Lembro-me de um dia ir com a minha avó e a minha tia ao cemitério no Dia de Finados visitar a campa do meu avô e dos meus bisavós. Não tinham vontade de o fazer comigo, porque acharam que não seria adequado à minha idade e que poderia ficar impressionada com qualquer coisa, e talvez também por não quererem estar preocupadas comigo naquele momento solene. Mas nesse dia os meus pais estavam a trabalhar, pelo que, embora tenham hesitado, acabámos por ir. Senti que era um programa cerimonioso, com os seus rituais, que cumpriam há muito tempo e que não podia ser adiado, mesmo comigo atrelada.
Quando ouvi as restrições e proibições para o Dia de Finados lembrei-me imediatamente deste episódio.
Muito temos sido prejudicados com as nossas despedidas àqueles que nos deixam. Durante o estado de emergência eram de partir o coração as histórias de quem não podia acompanhar os familiares nos últimos dias, de quem ficava sozinho nos lares e hospitais, das derradeiras despedidas que ficavam por fazer, ou de quem não podia abraçar os familiares num momento tão duro para todos. E logo de seguida surgiram, inacreditavelmente, as comemorações do 1.º de Maio com milhares de pessoas reunidas. Não estão sequer aqui em causa as medidas adotadas para os lares, hospitais, velórios ou funerais, mas a falta de respeito e de sensibilidade do nosso Governo que, sabendo o esforço que todos fazíamos para cumprir, por vezes com grande esforço, as regras impostas, abriu uma exceção a uma comemoração absolutamente prescindível.
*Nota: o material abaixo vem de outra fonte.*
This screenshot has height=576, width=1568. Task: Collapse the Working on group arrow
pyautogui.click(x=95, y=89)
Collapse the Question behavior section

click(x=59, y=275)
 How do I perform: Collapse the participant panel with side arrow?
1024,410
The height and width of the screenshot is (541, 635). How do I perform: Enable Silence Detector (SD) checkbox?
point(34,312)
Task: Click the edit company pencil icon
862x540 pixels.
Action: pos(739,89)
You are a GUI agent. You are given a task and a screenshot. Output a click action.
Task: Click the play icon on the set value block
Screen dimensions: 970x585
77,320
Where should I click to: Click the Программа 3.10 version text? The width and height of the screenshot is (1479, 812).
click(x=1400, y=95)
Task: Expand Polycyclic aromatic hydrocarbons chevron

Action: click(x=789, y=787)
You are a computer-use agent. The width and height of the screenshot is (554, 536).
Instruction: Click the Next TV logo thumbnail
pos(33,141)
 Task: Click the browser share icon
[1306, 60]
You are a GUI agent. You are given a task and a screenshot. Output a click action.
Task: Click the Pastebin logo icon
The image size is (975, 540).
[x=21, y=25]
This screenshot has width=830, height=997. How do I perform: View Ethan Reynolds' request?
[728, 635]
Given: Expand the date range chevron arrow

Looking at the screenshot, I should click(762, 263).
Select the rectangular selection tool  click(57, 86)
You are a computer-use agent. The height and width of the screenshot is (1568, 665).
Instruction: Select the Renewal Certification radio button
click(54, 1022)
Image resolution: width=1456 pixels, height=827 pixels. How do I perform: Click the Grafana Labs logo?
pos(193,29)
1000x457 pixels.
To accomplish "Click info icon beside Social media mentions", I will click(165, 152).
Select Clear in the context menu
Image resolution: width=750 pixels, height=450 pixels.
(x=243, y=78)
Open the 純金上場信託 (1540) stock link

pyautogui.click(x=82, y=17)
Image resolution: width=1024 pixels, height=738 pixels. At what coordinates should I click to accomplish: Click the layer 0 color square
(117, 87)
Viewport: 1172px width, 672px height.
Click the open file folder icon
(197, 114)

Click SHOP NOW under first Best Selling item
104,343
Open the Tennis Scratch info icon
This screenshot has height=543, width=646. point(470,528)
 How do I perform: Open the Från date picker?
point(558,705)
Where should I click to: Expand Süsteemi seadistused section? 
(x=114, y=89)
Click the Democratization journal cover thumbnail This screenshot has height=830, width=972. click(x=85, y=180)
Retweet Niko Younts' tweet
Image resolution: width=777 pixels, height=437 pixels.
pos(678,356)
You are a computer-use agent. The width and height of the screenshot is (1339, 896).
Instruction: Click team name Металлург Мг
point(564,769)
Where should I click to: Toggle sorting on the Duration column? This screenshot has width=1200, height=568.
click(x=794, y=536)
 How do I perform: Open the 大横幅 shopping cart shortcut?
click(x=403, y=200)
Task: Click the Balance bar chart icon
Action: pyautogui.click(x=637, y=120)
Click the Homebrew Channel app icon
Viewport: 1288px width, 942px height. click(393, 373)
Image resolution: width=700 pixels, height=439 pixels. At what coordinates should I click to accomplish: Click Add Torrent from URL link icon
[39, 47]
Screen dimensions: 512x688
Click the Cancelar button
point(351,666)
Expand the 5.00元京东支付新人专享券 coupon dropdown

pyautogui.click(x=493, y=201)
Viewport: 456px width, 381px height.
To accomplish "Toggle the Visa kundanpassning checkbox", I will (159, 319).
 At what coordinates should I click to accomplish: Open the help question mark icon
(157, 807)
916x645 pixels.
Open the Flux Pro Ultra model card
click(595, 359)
Em princípio, quem quiser pode comemorar o Dia do Trabalhador nos próximos anos. Mas só acompanhamos quem está em estado terminal uma vez, e quem está do outro lado nunca mais poderá receber esse carinho, perante a partida de alguém é só naquele dia que lhe podemos dizer adeus, é sobretudo naquele dia que precisamos de dar e receber um abraço e não noutro qualquer. Foi uma decisão vergonhosa que se repetiu mais tarde com a Festa do Avante!, que por alguma razão teria um estatuto diferente de todas as outras.
Mas parece que o Governo não se ficou por aqui e, numa altura em que as restrições começam a apertar, decidiu aprovar a Fórmula 1, que juntou de forma inconsciente milhares de pessoas em Portimão, ao mesmo tempo que implicou com uma tradição milenar de culto aos mortos. Será razoável a proibição de circulação entre concelhos neste fim de semana, o fecho da rede expresso e, por conseguinte, de alguns cemitérios, quando para algumas pessoas é tão importante fazer esta homenagem a quem partiu? Por que razão seriam os adeptos da Fórmula 1 conscientes e cumpridores das regras sanitárias e as parcas pessoas que vão as cemitérios umas levianas? Que eu saiba os mortos ainda não têm covid e as visitas ao cemitério fazem-se muitas vezes solitariamente ou em pequenos grupos da mesma família.
Não somos só nós que fazemos testes à covid, a covid tem-nos testado e posto à prova como nunca, e infelizmente têm vindo ao de cima, além de todas as fragilidades do nosso SNS que já eram mais ou menos evidentes, uma série de contrassensos, falta de bom senso, decisões e injustiças muito pouco louváveis por parte do Governo. Não deve ser tarefa fácil tomar decisões e governar numa situação destas, mas, tal como numa casa, as regras básicas são para ser cumpridas por todos, sem exceções, para que não haja injustiças. Há decisões que jamais deveriam ser sequer consideradas num sistema democrático.